I've had a small but significant breakthrough on BusinessWeek's
Business Exchange. That's the magazine's social site. It's engineered to entice the brains of the world (ie. us) to share their learnings, via
links to posts, papers and articles, with us all. The other idea, to be
clear, is to create millions of pages of fresh new pages that can carry
advertising and be found on Google.
This free labor business model in increasingly common. (Here's my
recent story on it.) Many companies, including ours, must put forth the
best possible recruiting call to free laborers. We have
to make a strong case that our network is not only worth their scarce time,
but also their efforts.
How does a
company create such a social magnet? It starts by sending marketers
out to bring big shots on board, like John Battelle and Henry Blodget. And it encourages staffers to get busy on the site, to establish new topic pages, and to shepherd them a bit.
So I started a page.
I wanted it to be called the Numerati, but the administrators nixed
that. Guess it seemed too self-serving. So I called it Mathematical
Modeling of something or other. And for months I hung out there alone.
The search engine located some relevant stories and blog posts (which
helped to feed this blog). And I stored the stuff I liked or wanted to
keep. It was my own little place, run by me and a machine. Later, in a surprising
burst of sanity, I decided to rename it "Datamining."
A couple of weeks ago, something funny happened.
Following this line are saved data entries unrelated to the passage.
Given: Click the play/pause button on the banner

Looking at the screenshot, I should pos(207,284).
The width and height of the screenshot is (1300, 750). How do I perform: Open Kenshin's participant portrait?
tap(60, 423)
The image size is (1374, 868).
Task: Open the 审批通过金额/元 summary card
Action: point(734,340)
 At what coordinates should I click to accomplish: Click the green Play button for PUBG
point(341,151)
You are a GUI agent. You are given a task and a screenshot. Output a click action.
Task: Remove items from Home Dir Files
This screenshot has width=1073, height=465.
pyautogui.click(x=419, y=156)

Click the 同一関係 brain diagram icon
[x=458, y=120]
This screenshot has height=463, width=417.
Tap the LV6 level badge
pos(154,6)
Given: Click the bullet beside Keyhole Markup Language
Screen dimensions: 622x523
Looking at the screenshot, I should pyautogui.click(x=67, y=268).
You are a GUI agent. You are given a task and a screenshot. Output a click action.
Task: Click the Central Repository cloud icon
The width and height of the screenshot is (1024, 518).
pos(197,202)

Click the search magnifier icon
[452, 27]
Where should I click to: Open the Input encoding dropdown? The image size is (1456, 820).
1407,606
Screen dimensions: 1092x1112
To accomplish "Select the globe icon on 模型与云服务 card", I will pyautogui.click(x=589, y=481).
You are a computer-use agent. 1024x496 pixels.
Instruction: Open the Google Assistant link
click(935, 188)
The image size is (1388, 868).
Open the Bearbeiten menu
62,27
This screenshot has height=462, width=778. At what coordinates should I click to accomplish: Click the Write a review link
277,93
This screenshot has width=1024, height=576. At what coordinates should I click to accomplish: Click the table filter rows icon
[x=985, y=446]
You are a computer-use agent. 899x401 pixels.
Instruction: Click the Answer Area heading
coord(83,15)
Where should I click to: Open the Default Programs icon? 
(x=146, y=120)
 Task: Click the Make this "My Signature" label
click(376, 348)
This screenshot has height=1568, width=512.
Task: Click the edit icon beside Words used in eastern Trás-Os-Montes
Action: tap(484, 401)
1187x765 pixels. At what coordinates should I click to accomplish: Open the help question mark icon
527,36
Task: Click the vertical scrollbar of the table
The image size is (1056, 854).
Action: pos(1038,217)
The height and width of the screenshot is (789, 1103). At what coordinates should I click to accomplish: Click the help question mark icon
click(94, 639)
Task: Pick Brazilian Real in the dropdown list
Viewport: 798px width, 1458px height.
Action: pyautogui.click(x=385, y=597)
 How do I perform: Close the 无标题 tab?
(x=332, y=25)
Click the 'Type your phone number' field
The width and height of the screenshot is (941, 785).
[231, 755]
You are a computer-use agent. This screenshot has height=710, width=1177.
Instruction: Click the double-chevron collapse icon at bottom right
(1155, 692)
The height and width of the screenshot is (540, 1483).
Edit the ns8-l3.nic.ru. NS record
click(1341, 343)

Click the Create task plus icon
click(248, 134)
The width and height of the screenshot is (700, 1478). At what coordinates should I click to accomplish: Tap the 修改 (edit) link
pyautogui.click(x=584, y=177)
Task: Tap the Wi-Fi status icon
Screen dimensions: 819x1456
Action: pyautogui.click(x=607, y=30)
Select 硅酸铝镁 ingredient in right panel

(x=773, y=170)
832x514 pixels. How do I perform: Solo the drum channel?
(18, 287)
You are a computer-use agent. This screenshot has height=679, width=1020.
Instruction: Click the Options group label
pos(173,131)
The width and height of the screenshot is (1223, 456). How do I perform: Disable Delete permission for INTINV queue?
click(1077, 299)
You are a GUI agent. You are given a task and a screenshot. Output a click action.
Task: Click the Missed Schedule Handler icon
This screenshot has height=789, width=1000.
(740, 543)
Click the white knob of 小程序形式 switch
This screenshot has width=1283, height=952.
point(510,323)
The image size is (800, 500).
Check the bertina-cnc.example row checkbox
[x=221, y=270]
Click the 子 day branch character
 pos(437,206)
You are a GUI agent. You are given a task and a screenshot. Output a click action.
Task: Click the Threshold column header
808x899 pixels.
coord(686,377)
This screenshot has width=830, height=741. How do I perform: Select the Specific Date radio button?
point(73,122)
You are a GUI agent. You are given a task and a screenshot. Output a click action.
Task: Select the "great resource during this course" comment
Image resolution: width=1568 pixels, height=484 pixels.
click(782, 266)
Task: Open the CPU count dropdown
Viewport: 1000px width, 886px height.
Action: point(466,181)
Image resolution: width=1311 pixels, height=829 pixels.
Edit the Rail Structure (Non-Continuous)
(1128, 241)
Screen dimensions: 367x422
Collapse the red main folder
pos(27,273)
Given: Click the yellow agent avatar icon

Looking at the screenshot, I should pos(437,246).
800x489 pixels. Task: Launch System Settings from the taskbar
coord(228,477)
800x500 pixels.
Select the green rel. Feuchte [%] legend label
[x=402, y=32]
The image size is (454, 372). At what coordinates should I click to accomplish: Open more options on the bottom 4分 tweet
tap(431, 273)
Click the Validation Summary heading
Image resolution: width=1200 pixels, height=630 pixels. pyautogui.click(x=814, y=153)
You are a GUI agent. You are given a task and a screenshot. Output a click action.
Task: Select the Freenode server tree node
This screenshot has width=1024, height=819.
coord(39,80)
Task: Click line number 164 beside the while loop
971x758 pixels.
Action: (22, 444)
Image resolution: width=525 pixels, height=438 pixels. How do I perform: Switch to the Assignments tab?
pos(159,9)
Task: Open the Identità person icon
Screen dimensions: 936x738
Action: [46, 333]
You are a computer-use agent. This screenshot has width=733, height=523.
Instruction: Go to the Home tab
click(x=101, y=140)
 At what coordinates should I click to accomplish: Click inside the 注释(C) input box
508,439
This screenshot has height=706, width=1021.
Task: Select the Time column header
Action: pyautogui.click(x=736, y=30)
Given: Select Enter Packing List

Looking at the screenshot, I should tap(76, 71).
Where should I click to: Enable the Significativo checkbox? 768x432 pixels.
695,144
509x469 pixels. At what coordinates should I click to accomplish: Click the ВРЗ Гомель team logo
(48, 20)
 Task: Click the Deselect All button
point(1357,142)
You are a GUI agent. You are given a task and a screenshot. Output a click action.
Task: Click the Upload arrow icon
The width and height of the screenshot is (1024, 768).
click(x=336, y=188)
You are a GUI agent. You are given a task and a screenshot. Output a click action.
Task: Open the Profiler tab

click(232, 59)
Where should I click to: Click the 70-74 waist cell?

I started to see
additions by someone else. It was Venkat Viswanathan, CEO of LatentView. ( He's
emailed me a few times and plans one day to drop by the New York offices). Anyway, Venkat
was posting articles. They were ones I hadn't seen, and they were right
on topic. Now I see a glimmer of the power of this
concept. Imagine if I was finding articles by Venkat, but others by dozens
or scores of other people, people like you. It could become
powerful--and earn its place atop the results on a "datamining" Google
query. It might be so relevant, in fact, that any extra search-engine
optimization would be superfluous.
I have to say that I'm still not crazy about the BX experience. The
page design could use more features and zip. It
lacks a good forum for people to express themselves and mingle. I would
also like to be able to keep things in folders, each with its own URL,
and to link to them in blogs and e-mails and Twitter. We could and
should use BX to share dossiers with others. I'm told that more features will be
rolled out over coming months. It's a work in progress.
But the Datamining page is doing much better now than it was when I ran it all by my lonesome.